**TRY IT**
Output all entries below exactly as they are given.

__________________________________________________

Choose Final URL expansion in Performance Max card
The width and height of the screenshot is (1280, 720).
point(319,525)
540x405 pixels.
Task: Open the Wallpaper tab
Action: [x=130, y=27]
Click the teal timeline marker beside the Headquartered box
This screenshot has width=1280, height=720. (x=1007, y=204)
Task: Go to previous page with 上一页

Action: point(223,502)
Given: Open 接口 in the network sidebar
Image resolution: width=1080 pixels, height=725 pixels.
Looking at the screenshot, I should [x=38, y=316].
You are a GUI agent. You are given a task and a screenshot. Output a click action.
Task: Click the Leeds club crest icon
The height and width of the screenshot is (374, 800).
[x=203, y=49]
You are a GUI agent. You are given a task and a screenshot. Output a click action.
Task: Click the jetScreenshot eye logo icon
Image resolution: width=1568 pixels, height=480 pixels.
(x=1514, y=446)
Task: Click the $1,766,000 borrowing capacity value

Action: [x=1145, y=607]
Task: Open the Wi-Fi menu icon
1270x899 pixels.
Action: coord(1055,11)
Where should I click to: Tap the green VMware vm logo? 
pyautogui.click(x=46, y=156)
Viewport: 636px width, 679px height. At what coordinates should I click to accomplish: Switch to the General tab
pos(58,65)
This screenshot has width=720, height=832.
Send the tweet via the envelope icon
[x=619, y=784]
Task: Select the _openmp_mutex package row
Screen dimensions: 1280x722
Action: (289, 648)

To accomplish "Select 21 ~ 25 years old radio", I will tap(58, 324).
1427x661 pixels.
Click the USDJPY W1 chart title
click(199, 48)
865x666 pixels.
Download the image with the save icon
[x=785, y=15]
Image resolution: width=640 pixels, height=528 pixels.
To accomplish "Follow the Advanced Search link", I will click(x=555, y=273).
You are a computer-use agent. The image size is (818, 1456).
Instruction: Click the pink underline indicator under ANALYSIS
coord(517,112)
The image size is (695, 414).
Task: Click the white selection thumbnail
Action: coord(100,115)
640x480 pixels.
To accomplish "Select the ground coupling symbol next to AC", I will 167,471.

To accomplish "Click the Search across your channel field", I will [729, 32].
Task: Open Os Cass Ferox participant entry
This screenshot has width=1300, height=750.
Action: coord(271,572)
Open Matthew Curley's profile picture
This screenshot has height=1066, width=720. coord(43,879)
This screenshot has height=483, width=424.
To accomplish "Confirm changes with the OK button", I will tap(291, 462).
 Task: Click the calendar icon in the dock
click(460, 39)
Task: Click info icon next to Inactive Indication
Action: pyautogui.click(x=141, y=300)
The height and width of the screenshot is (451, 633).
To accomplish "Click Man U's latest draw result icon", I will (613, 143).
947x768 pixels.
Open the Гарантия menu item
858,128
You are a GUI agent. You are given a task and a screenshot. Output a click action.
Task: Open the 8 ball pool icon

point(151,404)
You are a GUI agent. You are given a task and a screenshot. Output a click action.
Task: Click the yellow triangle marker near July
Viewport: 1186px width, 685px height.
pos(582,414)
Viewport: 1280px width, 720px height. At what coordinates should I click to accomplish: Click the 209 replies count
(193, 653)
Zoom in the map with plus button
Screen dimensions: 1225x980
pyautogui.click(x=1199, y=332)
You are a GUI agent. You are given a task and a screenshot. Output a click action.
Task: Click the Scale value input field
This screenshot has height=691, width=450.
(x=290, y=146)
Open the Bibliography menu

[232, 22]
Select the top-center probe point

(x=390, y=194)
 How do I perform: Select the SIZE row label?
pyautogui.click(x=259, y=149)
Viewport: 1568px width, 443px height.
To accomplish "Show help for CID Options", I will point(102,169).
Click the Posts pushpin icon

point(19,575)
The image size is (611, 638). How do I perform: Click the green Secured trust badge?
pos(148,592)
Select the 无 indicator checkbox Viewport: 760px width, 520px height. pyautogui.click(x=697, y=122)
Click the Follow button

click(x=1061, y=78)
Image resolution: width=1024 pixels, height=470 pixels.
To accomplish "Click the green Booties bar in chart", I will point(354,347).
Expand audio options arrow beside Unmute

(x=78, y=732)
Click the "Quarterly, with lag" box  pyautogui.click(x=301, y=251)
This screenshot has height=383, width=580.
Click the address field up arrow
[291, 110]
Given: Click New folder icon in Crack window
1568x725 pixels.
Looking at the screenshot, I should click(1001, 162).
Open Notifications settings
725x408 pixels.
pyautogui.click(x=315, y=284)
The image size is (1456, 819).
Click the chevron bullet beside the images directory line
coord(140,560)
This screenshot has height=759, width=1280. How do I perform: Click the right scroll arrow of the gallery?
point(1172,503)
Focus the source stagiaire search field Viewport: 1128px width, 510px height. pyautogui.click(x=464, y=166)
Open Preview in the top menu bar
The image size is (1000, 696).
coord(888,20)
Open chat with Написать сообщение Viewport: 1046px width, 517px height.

__________________________________________________

**EXPECTED OUTPUT**
Choose Final URL expansion in Performance Max card
The width and height of the screenshot is (1280, 720).
point(319,525)
540x405 pixels.
Task: Open the Wallpaper tab
Action: [x=130, y=27]
Click the teal timeline marker beside the Headquartered box
This screenshot has width=1280, height=720. (x=1007, y=204)
Task: Go to previous page with 上一页

Action: point(223,502)
Given: Open 接口 in the network sidebar
Image resolution: width=1080 pixels, height=725 pixels.
Looking at the screenshot, I should [x=38, y=316].
You are a GUI agent. You are given a task and a screenshot. Output a click action.
Task: Click the Leeds club crest icon
The height and width of the screenshot is (374, 800).
[x=203, y=49]
You are a GUI agent. You are given a task and a screenshot. Output a click action.
Task: Click the jetScreenshot eye logo icon
Image resolution: width=1568 pixels, height=480 pixels.
(x=1514, y=446)
Task: Click the $1,766,000 borrowing capacity value

Action: [x=1145, y=607]
Task: Open the Wi-Fi menu icon
1270x899 pixels.
Action: coord(1055,11)
Where should I click to: Tap the green VMware vm logo? 
pyautogui.click(x=46, y=156)
Viewport: 636px width, 679px height. At what coordinates should I click to accomplish: Switch to the General tab
pos(58,65)
This screenshot has width=720, height=832.
Send the tweet via the envelope icon
[x=619, y=784]
Task: Select the _openmp_mutex package row
Screen dimensions: 1280x722
Action: (289, 648)

To accomplish "Select 21 ~ 25 years old radio", I will tap(58, 324).
1427x661 pixels.
Click the USDJPY W1 chart title
click(199, 48)
865x666 pixels.
Download the image with the save icon
[x=785, y=15]
Image resolution: width=640 pixels, height=528 pixels.
To accomplish "Follow the Advanced Search link", I will click(x=555, y=273).
You are a computer-use agent. The image size is (818, 1456).
Instruction: Click the pink underline indicator under ANALYSIS
coord(517,112)
The image size is (695, 414).
Task: Click the white selection thumbnail
Action: coord(100,115)
640x480 pixels.
To accomplish "Select the ground coupling symbol next to AC", I will 167,471.

To accomplish "Click the Search across your channel field", I will [729, 32].
Task: Open Os Cass Ferox participant entry
This screenshot has width=1300, height=750.
Action: coord(271,572)
Open Matthew Curley's profile picture
This screenshot has height=1066, width=720. coord(43,879)
This screenshot has height=483, width=424.
To accomplish "Confirm changes with the OK button", I will tap(291, 462).
 Task: Click the calendar icon in the dock
click(460, 39)
Task: Click info icon next to Inactive Indication
Action: pyautogui.click(x=141, y=300)
The height and width of the screenshot is (451, 633).
To accomplish "Click Man U's latest draw result icon", I will (613, 143).
947x768 pixels.
Open the Гарантия menu item
858,128
You are a GUI agent. You are given a task and a screenshot. Output a click action.
Task: Open the 8 ball pool icon

point(151,404)
You are a GUI agent. You are given a task and a screenshot. Output a click action.
Task: Click the yellow triangle marker near July
Viewport: 1186px width, 685px height.
pos(582,414)
Viewport: 1280px width, 720px height. At what coordinates should I click to accomplish: Click the 209 replies count
(193, 653)
Zoom in the map with plus button
Screen dimensions: 1225x980
pyautogui.click(x=1199, y=332)
You are a GUI agent. You are given a task and a screenshot. Output a click action.
Task: Click the Scale value input field
This screenshot has height=691, width=450.
(x=290, y=146)
Open the Bibliography menu

[232, 22]
Select the top-center probe point

(x=390, y=194)
 How do I perform: Select the SIZE row label?
pyautogui.click(x=259, y=149)
Viewport: 1568px width, 443px height.
To accomplish "Show help for CID Options", I will point(102,169).
Click the Posts pushpin icon

point(19,575)
The image size is (611, 638). How do I perform: Click the green Secured trust badge?
pos(148,592)
Select the 无 indicator checkbox Viewport: 760px width, 520px height. pyautogui.click(x=697, y=122)
Click the Follow button

click(x=1061, y=78)
Image resolution: width=1024 pixels, height=470 pixels.
To accomplish "Click the green Booties bar in chart", I will point(354,347).
Expand audio options arrow beside Unmute

(x=78, y=732)
Click the "Quarterly, with lag" box  pyautogui.click(x=301, y=251)
This screenshot has height=383, width=580.
Click the address field up arrow
[291, 110]
Given: Click New folder icon in Crack window
1568x725 pixels.
Looking at the screenshot, I should click(1001, 162).
Open Notifications settings
725x408 pixels.
pyautogui.click(x=315, y=284)
The image size is (1456, 819).
Click the chevron bullet beside the images directory line
coord(140,560)
This screenshot has height=759, width=1280. How do I perform: Click the right scroll arrow of the gallery?
point(1172,503)
Focus the source stagiaire search field Viewport: 1128px width, 510px height. pyautogui.click(x=464, y=166)
Open Preview in the top menu bar
The image size is (1000, 696).
coord(888,20)
Open chat with Написать сообщение Viewport: 1046px width, 517px height.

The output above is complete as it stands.